Task: Every line in the records below that holds "back" must be identified and copied.

Dataset extract:

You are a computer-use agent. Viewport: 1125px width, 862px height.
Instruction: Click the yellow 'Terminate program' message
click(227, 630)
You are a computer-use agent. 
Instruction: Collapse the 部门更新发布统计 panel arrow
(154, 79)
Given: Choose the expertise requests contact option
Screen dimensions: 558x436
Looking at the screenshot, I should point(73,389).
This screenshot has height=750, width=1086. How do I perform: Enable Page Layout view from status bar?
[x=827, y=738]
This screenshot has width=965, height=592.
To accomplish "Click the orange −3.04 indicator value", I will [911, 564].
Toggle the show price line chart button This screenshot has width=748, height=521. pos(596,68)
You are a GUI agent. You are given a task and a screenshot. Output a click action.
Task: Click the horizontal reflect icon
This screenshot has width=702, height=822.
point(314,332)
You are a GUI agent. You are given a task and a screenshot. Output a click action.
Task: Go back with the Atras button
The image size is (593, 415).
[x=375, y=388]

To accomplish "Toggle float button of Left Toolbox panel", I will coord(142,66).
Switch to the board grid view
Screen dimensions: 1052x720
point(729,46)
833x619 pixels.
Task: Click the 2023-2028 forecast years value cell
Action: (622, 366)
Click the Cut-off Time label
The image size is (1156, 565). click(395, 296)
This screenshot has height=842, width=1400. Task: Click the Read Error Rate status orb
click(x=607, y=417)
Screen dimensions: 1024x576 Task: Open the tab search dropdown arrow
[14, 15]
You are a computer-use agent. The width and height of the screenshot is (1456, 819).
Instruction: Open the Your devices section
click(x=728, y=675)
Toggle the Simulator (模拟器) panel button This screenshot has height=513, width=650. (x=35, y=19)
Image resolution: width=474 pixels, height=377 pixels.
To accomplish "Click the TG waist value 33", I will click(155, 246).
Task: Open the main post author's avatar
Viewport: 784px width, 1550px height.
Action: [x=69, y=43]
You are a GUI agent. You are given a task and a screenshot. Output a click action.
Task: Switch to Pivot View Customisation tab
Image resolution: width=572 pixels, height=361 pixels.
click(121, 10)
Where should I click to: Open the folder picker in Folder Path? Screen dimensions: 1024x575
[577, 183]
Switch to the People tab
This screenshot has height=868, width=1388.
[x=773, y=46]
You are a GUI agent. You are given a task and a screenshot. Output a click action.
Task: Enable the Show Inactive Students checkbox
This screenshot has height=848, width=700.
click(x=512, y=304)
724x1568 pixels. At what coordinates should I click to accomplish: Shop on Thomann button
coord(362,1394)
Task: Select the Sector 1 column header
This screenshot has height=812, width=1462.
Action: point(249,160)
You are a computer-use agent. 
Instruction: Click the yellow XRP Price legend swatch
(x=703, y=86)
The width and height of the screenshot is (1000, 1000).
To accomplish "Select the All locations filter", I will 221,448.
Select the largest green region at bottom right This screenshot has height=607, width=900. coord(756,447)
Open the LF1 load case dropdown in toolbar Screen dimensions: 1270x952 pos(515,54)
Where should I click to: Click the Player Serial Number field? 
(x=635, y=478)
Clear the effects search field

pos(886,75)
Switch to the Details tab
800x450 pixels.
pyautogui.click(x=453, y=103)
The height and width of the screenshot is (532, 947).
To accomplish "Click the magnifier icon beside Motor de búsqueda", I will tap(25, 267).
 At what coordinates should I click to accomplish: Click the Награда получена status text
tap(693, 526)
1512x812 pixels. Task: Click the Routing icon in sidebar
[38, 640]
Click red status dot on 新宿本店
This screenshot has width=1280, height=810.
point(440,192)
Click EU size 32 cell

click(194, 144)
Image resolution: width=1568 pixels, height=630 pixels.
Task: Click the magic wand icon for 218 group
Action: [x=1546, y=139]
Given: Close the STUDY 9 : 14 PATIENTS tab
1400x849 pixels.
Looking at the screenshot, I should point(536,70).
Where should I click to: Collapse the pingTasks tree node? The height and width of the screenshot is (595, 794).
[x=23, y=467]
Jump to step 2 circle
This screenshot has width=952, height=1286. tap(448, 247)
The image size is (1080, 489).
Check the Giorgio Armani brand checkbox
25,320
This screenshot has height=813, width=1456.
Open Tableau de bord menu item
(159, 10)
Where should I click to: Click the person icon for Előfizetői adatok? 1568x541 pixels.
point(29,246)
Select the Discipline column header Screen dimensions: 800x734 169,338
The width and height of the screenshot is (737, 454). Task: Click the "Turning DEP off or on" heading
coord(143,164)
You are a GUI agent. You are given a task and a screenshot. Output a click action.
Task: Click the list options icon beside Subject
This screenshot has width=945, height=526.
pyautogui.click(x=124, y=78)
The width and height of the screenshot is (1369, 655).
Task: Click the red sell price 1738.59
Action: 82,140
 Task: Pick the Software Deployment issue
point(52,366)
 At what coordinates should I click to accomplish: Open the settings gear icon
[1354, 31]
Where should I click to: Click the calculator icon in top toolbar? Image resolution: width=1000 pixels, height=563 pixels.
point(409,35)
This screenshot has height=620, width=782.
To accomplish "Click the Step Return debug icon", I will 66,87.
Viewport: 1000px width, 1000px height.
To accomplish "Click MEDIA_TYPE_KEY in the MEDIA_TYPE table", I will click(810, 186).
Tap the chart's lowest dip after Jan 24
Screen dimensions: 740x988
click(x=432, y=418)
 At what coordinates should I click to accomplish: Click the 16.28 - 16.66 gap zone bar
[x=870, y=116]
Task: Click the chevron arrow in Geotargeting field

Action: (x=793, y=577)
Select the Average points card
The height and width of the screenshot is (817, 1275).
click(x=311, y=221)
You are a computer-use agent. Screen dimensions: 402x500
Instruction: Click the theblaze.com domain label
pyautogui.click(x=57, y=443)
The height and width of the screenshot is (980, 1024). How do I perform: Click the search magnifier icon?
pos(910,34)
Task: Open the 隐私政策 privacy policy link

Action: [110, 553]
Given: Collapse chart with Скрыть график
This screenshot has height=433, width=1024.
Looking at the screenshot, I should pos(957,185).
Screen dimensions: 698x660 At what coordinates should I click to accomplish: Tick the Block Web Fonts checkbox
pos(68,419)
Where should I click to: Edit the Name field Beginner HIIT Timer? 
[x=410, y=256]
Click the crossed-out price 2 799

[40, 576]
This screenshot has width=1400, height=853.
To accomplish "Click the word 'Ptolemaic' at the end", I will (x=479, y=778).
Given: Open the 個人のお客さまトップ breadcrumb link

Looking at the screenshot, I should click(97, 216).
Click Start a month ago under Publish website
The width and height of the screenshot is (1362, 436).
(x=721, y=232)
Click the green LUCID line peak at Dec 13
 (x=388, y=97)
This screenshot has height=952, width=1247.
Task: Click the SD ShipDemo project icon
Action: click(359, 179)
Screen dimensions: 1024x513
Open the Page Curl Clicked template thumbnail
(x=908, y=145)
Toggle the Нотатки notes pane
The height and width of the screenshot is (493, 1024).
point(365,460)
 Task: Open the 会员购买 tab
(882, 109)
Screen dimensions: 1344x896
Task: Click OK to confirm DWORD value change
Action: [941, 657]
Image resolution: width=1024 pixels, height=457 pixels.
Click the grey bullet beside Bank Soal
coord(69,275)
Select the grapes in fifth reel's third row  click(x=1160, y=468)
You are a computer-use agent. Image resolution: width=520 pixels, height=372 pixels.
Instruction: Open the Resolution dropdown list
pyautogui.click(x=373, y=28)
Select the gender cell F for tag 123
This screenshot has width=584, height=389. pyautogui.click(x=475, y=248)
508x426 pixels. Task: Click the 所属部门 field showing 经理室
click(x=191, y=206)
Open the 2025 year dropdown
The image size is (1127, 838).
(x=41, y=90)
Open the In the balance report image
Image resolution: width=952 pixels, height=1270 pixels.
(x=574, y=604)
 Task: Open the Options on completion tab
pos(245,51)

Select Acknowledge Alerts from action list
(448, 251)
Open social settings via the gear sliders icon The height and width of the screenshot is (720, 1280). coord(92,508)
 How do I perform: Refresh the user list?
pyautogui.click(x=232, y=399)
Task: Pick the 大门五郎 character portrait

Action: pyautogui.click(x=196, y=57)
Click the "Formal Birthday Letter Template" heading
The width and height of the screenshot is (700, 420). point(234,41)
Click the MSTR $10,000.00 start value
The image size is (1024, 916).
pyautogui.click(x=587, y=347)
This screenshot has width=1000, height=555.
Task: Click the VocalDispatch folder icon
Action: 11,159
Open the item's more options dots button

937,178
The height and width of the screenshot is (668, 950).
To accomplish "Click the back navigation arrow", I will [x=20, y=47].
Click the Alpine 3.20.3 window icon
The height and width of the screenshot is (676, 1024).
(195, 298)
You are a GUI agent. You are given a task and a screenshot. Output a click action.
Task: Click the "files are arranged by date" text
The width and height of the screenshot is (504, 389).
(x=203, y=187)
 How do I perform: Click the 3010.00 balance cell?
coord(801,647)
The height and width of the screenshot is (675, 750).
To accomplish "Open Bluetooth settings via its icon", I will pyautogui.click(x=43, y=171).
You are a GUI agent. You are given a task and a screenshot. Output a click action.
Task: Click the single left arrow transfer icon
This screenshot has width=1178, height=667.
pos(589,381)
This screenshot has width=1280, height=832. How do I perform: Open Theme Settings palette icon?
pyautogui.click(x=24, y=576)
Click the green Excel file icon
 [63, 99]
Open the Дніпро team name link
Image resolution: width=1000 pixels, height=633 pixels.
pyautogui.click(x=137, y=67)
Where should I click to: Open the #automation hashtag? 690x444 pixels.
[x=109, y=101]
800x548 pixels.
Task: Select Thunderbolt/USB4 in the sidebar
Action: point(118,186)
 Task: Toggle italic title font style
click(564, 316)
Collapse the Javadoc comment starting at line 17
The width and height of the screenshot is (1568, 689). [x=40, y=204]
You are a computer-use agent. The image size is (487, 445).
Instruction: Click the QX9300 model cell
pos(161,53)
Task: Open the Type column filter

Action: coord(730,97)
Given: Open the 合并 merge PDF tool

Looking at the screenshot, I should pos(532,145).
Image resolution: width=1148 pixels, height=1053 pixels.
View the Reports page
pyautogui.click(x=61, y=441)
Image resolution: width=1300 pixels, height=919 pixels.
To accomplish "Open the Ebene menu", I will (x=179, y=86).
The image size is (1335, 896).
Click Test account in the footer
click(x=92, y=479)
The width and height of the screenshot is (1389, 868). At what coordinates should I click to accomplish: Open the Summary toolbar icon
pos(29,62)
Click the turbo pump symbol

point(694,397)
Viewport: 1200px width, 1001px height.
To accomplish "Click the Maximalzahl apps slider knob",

Exercise solution:
Task: Go back with the Atras button
To accomplish "Click the back navigation arrow", I will [x=20, y=47].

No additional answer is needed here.